Deutschland vor Explosion der Gesundheitsausgaben
Explosion der Gesundheitskosten erwartet
OECD kritisiert Deutschland wegen schlechter Vorbereitung auf demografische Alterung – Lebenserwartung unter EU-Wert
Deutschland leistet sich eines der teuersten Gesundheitssysteme weltweit, doch mangelt es an Effizienz und strategischer Ausrichtung, wie die OECD kritisiert. Zu wenig wird bedacht, dass die Alterung auch das Systempersonal betrifft, was zusätzliche Ausgaben nach sich zieht. Es wird noch mehr Geld in das System fließen.
lz Frankfurt
Europa sieht sich einem tiefgreifenden demografischen Wandel gegenüber. Der Anteil der über 65-Jährigen in der EU von aktuell 21% wird im Jahr 2050 auf 29% steigen, erwartet die Organisation für wirtschaftliche Zusammenarbeit und Entwicklung (OECD) in ihrer jüngsten Sektorstudie „Health at a Glance“. Das hat Folgen unmittelbar für die Gesellschaft und die damit auflaufenden Gesundheitskosten, aber auch für den Gesundheitssektor im Speziellen, weil auch hier Personal zunehmend fehlt.
Entscheidend ist für das Gesundheitssystem dabei nicht die Langlebigkeit insgesamt, die dann eher ein Problem für das Rentensystem darstellt, sondern die Zeit, welche die Rentnergeneration noch in Gesundheit leben kann. Die verbleibende Lebenserwartung in Europa ab dem 65. Lebensjahr übersteigt inzwischen 20 Jahre; aber mehr als die Hälfte dieser Jahre wird durch chronische Krankheiten und Behinderungen beeinträchtigt, was mehr Kosten als zuvor nach sich zieht.
Personeller Mangel
Zudem wird der Mangel an Personal im Gesundheitssektor noch größer werden. Die OECD spricht von einer „schweren Krise“. Aktuell fehlen in der EU 1,2 Millionen Personen im medizinischen Bereich. Da mehr als Drittel des praktizierenden Personals älter als 55 Jahre ist, wird sich die Lage weiter verschärfen. Nach Einschätzung der OECD kann die Lücke nicht allein durch Migration geschlossen werden, sondern nur durch eine Steigerung der Attraktivität dieser Berufe etwa über höhere Löhne, bessere Ausstattung und Karrieremöglichkeiten sowie Automatisierung.
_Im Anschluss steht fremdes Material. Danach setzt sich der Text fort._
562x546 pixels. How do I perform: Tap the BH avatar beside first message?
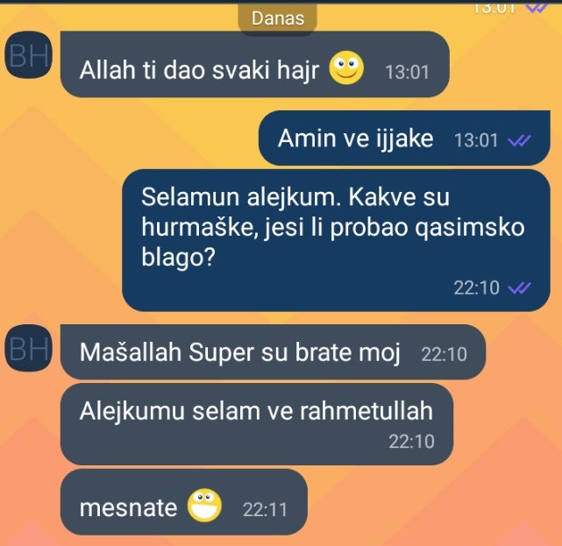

Insgesamt, hat die OECD ausgerechnet, wären dafür zusätzliche Investitionen von etwa 0,6% des BIP notwendig.
In Bezug auf die Bevölkerungsalterung kritisiert die OECD, dass bisher noch zu wenig Mittel auf Prävention alterungsbedingter Krankheiten konzentriert wird. Die Kosten dieser Untätigkeit – sowohl bezogen auf die Verringerung gesunder Lebensjahre als auch die wirtschaftliche Belastung – seien „untragbar hoch“. Ein „konzertiertes Szenario des gesunden Alterns“ könnte das Wachstum der Gesundheitsausgaben in den kommenden Jahrzehnten verlangsamen und die Kosten der Langzeitpflege eindämmen – damit auch den Bedarf an Pflegekräften verringern.
Zu wenig für Pflege und Prävention
Das deutsche Gesundheitssystem wird durch die Alterung besonders herausgefordert, zumal es bereits eines der teuersten weltweit ist und die Alterung hierzulande rasant voranschreitet. Allerdings zeigt sich der hohe Kostenstandard des Systems nicht unmittelbar in der Lebenserwartung, die hierzulande auf 81,2 Jahre geschätzt wird, was unterhalb des EU-Durchschnitts liegt. Sie ist zudem zwischen 2,6 und 3 Jahren niedriger als in Spanien, Italien oder der Schweiz.
Die personelle Ausstattung im Gesundheitswesen ist nach OECD-Angaben hierzulande indes höher als anderswo, so dass der Nachholbedarf in den nächsten Jahren eigentlich geringer als anderswo sein dürfte. Aber es wird im Ländervergleich hierzulande insgesamt zu wenig für die Pflege ausgegeben. Aktuell sind es 1,9% des BIP, während etwa Schweden und die Niederlande zwischen 3,2 und 3,8% aufwenden. Der Pflegeanteil wird nach Einschätzung der OECD je nach Land zwischen 0,5 und 3,5% anwachsen.
Der Rückstand Deutschlands bei der Pflege ist überraschend, zumal die Gesamtausgaben für den Gesundheitssektor hierzulande bei 5.317 Euro pro Kopf und Jahr liegen. Das ist um die Hälfte höher als im EU-Schnitt. Umgerechnet werden für den gesamten Sektor in Deutschland 12,6% des BIP aufgewendet – der höchste Wert in der EU.